- What the task requires: Your answer is the lines below, exactly, from the one that contains "Teacher Login (958, 84)" through the one that contains "Πετρελαιοφόρο χτυπήθηκε από", both included.

- Data for processing:
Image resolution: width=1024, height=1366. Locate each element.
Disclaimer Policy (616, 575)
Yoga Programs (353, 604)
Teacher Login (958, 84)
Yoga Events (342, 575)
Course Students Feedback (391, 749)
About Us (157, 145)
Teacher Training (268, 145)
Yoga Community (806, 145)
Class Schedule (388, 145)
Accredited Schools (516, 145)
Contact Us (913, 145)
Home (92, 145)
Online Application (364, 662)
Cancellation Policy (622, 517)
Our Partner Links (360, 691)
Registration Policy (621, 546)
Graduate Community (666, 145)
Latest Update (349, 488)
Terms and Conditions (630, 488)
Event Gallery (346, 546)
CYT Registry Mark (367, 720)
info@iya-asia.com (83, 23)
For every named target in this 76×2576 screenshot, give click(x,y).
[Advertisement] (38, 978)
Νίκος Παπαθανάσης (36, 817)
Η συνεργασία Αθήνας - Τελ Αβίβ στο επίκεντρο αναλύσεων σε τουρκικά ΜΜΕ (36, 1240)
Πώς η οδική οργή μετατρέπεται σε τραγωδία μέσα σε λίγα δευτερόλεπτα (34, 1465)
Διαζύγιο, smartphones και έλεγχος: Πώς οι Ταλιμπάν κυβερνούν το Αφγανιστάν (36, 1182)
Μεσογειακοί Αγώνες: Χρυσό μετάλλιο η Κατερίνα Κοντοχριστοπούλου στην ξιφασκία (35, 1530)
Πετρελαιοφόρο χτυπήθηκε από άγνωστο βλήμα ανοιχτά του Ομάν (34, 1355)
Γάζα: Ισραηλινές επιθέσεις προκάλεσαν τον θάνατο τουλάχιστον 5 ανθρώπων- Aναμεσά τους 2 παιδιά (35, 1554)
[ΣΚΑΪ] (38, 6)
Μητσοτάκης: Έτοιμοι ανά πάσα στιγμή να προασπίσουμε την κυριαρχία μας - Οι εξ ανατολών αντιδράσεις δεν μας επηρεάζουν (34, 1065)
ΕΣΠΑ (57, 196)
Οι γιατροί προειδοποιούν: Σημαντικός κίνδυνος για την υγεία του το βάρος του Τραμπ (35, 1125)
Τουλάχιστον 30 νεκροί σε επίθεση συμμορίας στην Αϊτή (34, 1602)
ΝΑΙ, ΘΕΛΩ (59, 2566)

- Reply to the task:
Teacher Login (958, 84)
Yoga Events (342, 575)
Course Students Feedback (391, 749)
About Us (157, 145)
Teacher Training (268, 145)
Yoga Community (806, 145)
Class Schedule (388, 145)
Accredited Schools (516, 145)
Contact Us (913, 145)
Home (92, 145)
Online Application (364, 662)
Cancellation Policy (622, 517)
Our Partner Links (360, 691)
Registration Policy (621, 546)
Graduate Community (666, 145)
Latest Update (349, 488)
Terms and Conditions (630, 488)
Event Gallery (346, 546)
CYT Registry Mark (367, 720)
info@iya-asia.com (83, 23)
For every named target in this 76×2576 screenshot, give click(x,y).
[Advertisement] (38, 978)
Νίκος Παπαθανάσης (36, 817)
Η συνεργασία Αθήνας - Τελ Αβίβ στο επίκεντρο αναλύσεων σε τουρκικά ΜΜΕ (36, 1240)
Πώς η οδική οργή μετατρέπεται σε τραγωδία μέσα σε λίγα δευτερόλεπτα (34, 1465)
Διαζύγιο, smartphones και έλεγχος: Πώς οι Ταλιμπάν κυβερνούν το Αφγανιστάν (36, 1182)
Μεσογειακοί Αγώνες: Χρυσό μετάλλιο η Κατερίνα Κοντοχριστοπούλου στην ξιφασκία (35, 1530)
Πετρελαιοφόρο χτυπήθηκε από άγνωστο βλήμα ανοιχτά του Ομάν (34, 1355)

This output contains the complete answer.